━━ SELECTED TEXT ━━
Lizard Brain is a shared blog about Science Fiction and Fantasy from Daniel Abraham and Ty Franck.

GUEST POST: Losing Science in Drama (and Finding Drama in Science)

04.04.17
by Daniel Abraham

[NOTE: This post contains minor spoilers!]

There is a singular feature in the novels of The Expanse that we have tried very hard to express in the series: the idea that space itself is a character.

From the start, we’ve always attempted to portray the physical realities of life in space with as much, well, realism, as we can while still serving our dramatic needs, and whenever possible, we use physics itself to create drama in a way that almost every science fiction film or TV series tends to ignore, avoid, or just get flat-out wrong (the one film that got pretty much everything right was Stanley Kubrick’s 2001: A Space Odyssey—which was made almost 50 years ago).

I feel there have been lots of times we succeeded at this, other times we got things mostly right or not entirely wrong, and a few times where we failed. This is about one of the fails.

In Episode 11 of Season 2 (which airs this Wednesday at 10pm ET on Syfy), one of our characters (Alex, the pilot) has tucked his ship behind one of the smaller moons of Jupiter to keep it hidden from Martian patrol ships that have blockaded a base on the inner moon Ganymede, while his crewmates carry out a mission on Ganymede Station. When his crewmates become trapped, Alex has to come up with a risky rescue plan:

He plots a complex, gravity-assist (“slingshot”) trajectory to return to Ganymede without using the ship’s main fusion drive (which would expose him to detection by the patrols). Later, while he’s performing a maneuver, he barely avoids straying into the path of an unexpected ship.

The sequences are quite beautiful, well-acted and nicely directed, and the visual effects are gorgeous (particularly the immersive, holographic orbital trajectories of the Jovian moons, which are all scientifically accurate… at least I hope they are). And it’s a lot of fun to watch.

It’s also utterly preposterous.

But if we already knew that, then why did it end up on screen? Here’s what happened:

When we were working out this particular story line in our writers room, we needed a pick a  moon to hide the ship behind, so off we went to Wikipedia, and we settled on moon #54 (Jupiter XLVIII), “Cyllene”.

Why Cyllene? Well… mainly because it was a girl’s name and it sounded pretty, which suited the scene and Alex’s character. It wasn’t until the picture had been locked and we were well into post-production that I realized we had a problem, due to one, simple fact that we hadn’t fully thought through:

Cyllene is really, really far away from Ganymede.

And that has big ramifications. The gravity-assist trajectory Alex (i.e., we) had devised would’ve in reality taken months to complete, but the sequence we’d created showed Alex slingshotting around several moons and getting back to Ganymede in a ludicrously short period of time.* (In a moment of derangement, I briefly considered fixing the problem by using VFX to make Alex’s beard appear longer each time we cut back to him, with empty beer cans and food bar wrappers accumulating around him to imply that a lot of time was passing in each cut. I’m only half kidding.)

By the time I was able to really focus on this sequence and understood the problems, it was too late. We were married to what we had physically shot on stage and the (extremely expensive) VFX already being built in our pipeline.** So I decided to let it go and wrote it off to dramatic license.

And that’s what bugs me more than anything else.

It’s far too easy in TV/film science fiction to ditch reality for (what you perceive to be or rationalize is) the sake of drama. In a fantasy space opera, this is forgivable, but for a show like The Expanse that prides itself on a realistic portrayal of space, it is not.
━━━
━━ DATA SECTION ━━
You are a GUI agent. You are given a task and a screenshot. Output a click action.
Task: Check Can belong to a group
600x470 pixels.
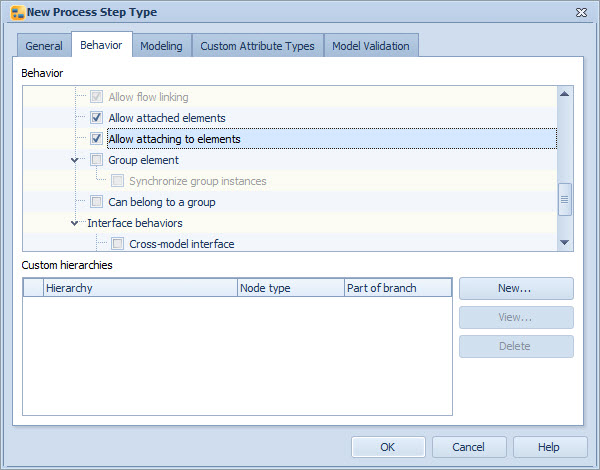coord(97,202)
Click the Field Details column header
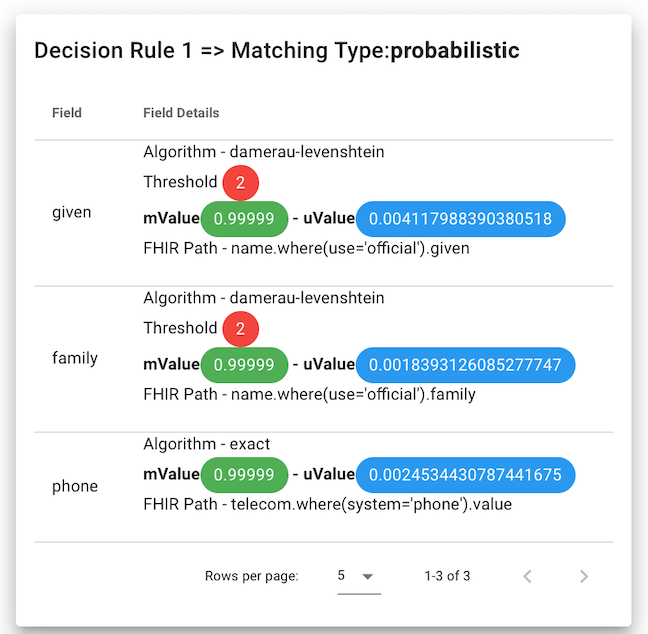Image resolution: width=648 pixels, height=634 pixels. [x=181, y=113]
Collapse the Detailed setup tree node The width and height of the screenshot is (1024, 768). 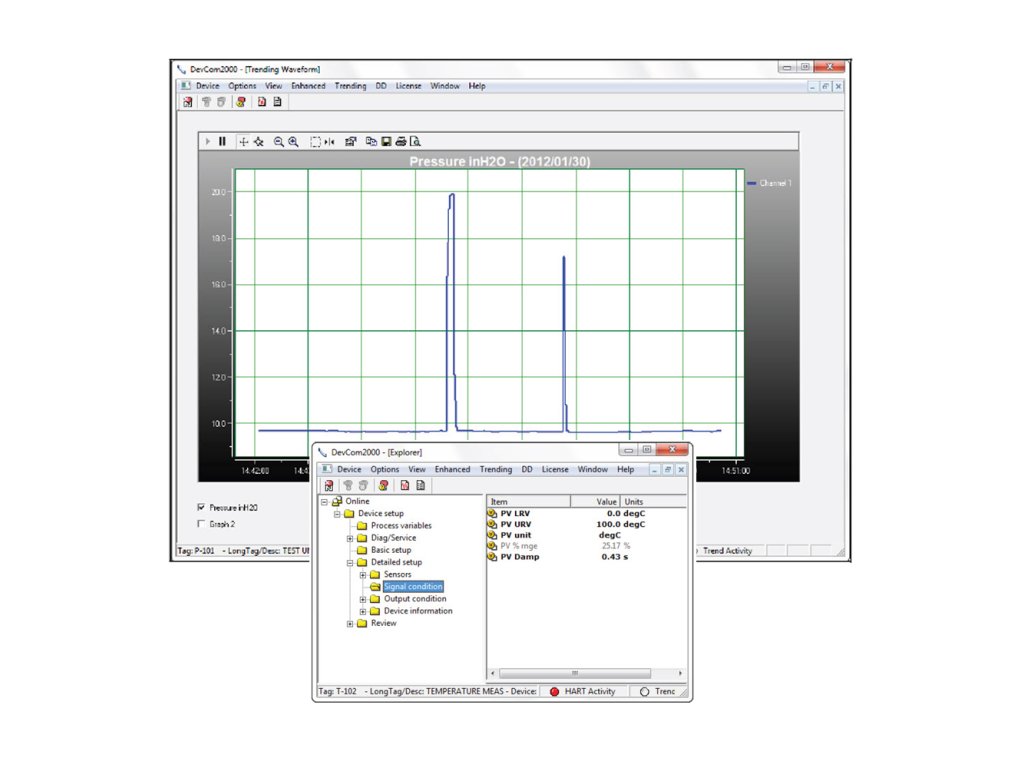tap(350, 563)
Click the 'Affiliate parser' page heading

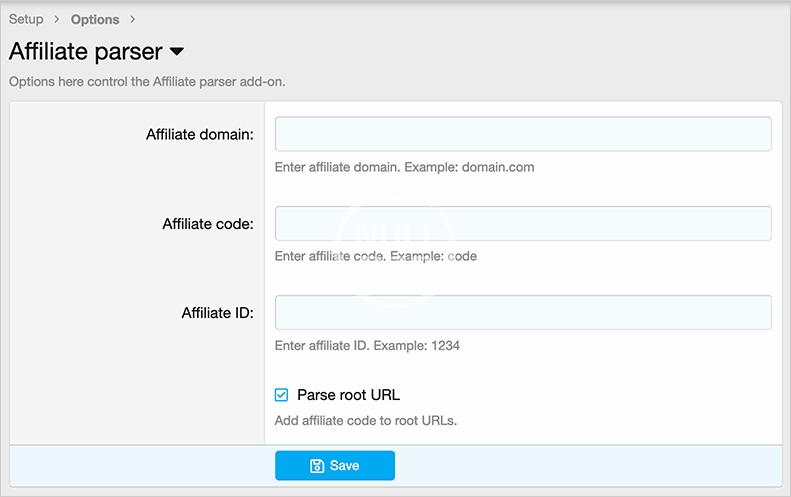tap(85, 51)
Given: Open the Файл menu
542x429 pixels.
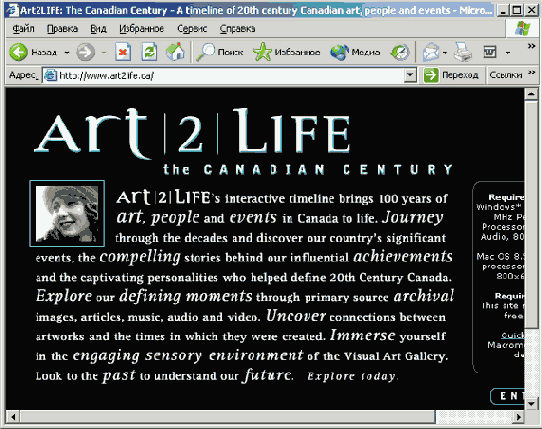Looking at the screenshot, I should (x=24, y=28).
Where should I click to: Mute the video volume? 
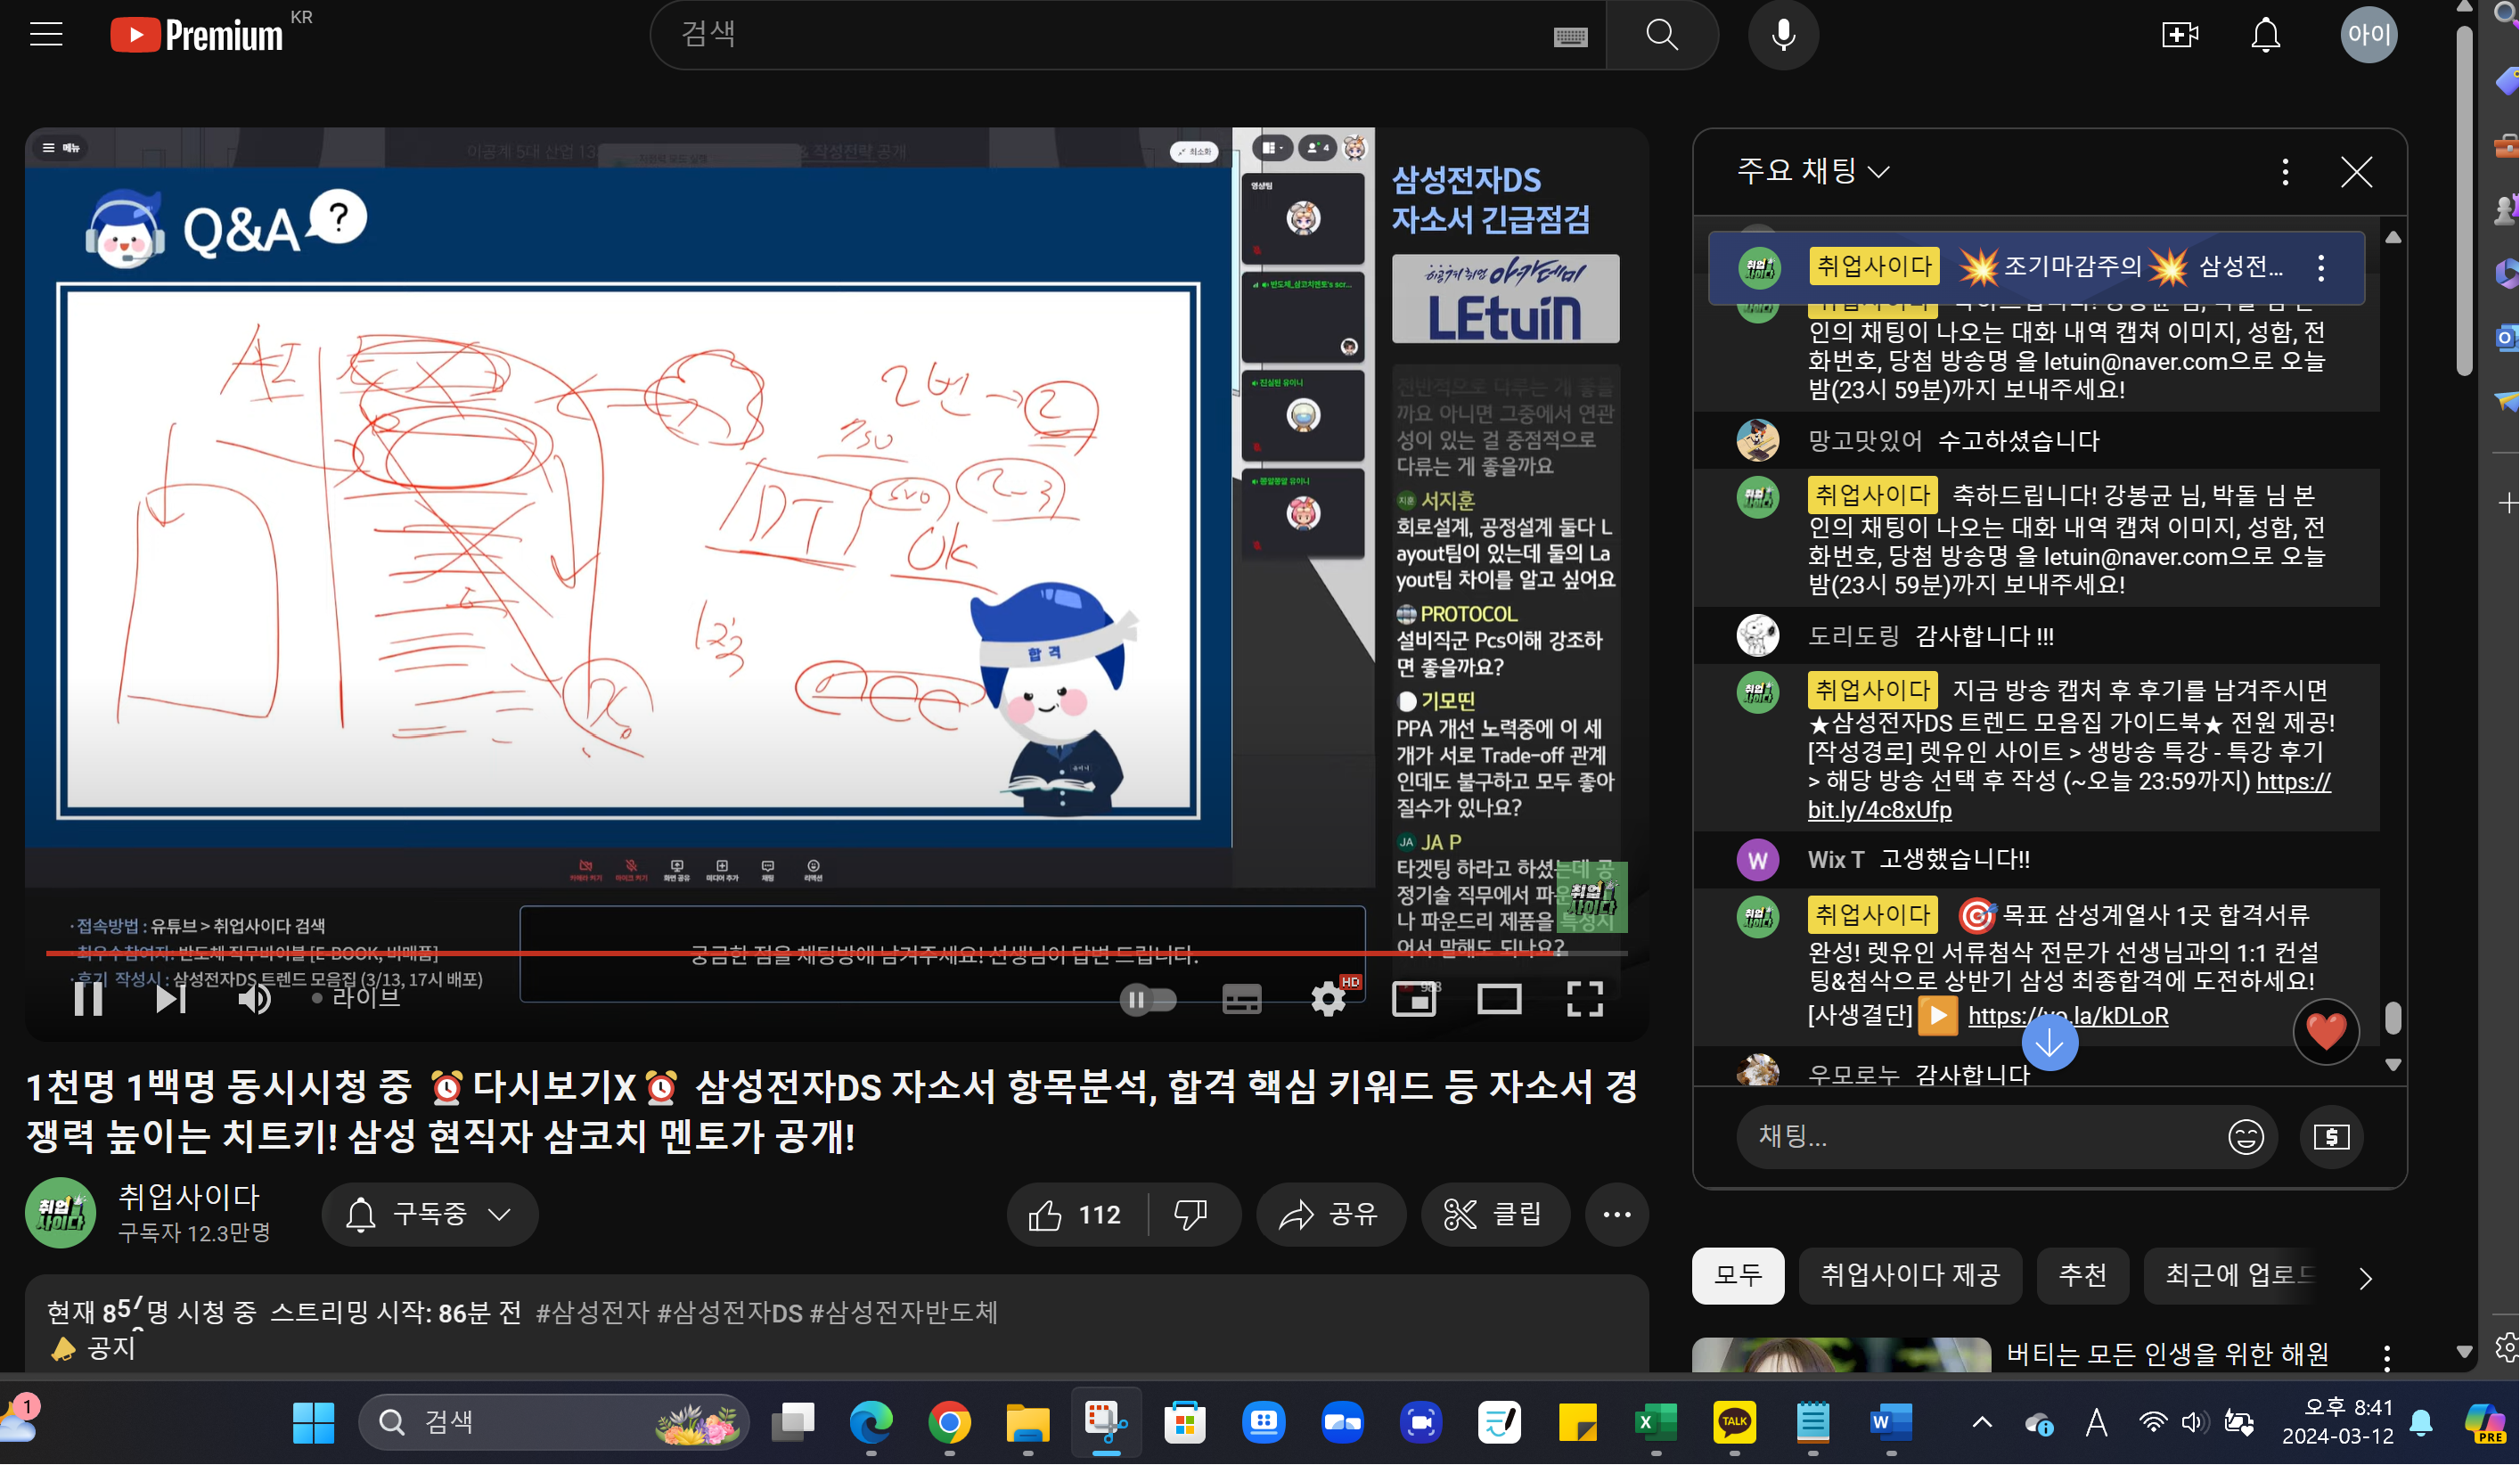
━━━
PROBLEM 1:
Please print the part of the blog post about The Expanse word for word, beginning at the words "It’s far too easy" and stopping after the words "space, it is not.".
PROBLEM 2:
List every person the blog post about The Expanse names, including characters.

FULL SOLUTION 1:
It’s far too easy in TV/film science fiction to ditch reality for (what you perceive to be or rationalize is) the sake of drama. In a fantasy space opera, this is forgivable, but for a show like The Expanse that prides itself on a realistic portrayal of space, it is not.

FULL SOLUTION 2:
Daniel Abraham
Ty Franck
Stanley Kubrick
Alex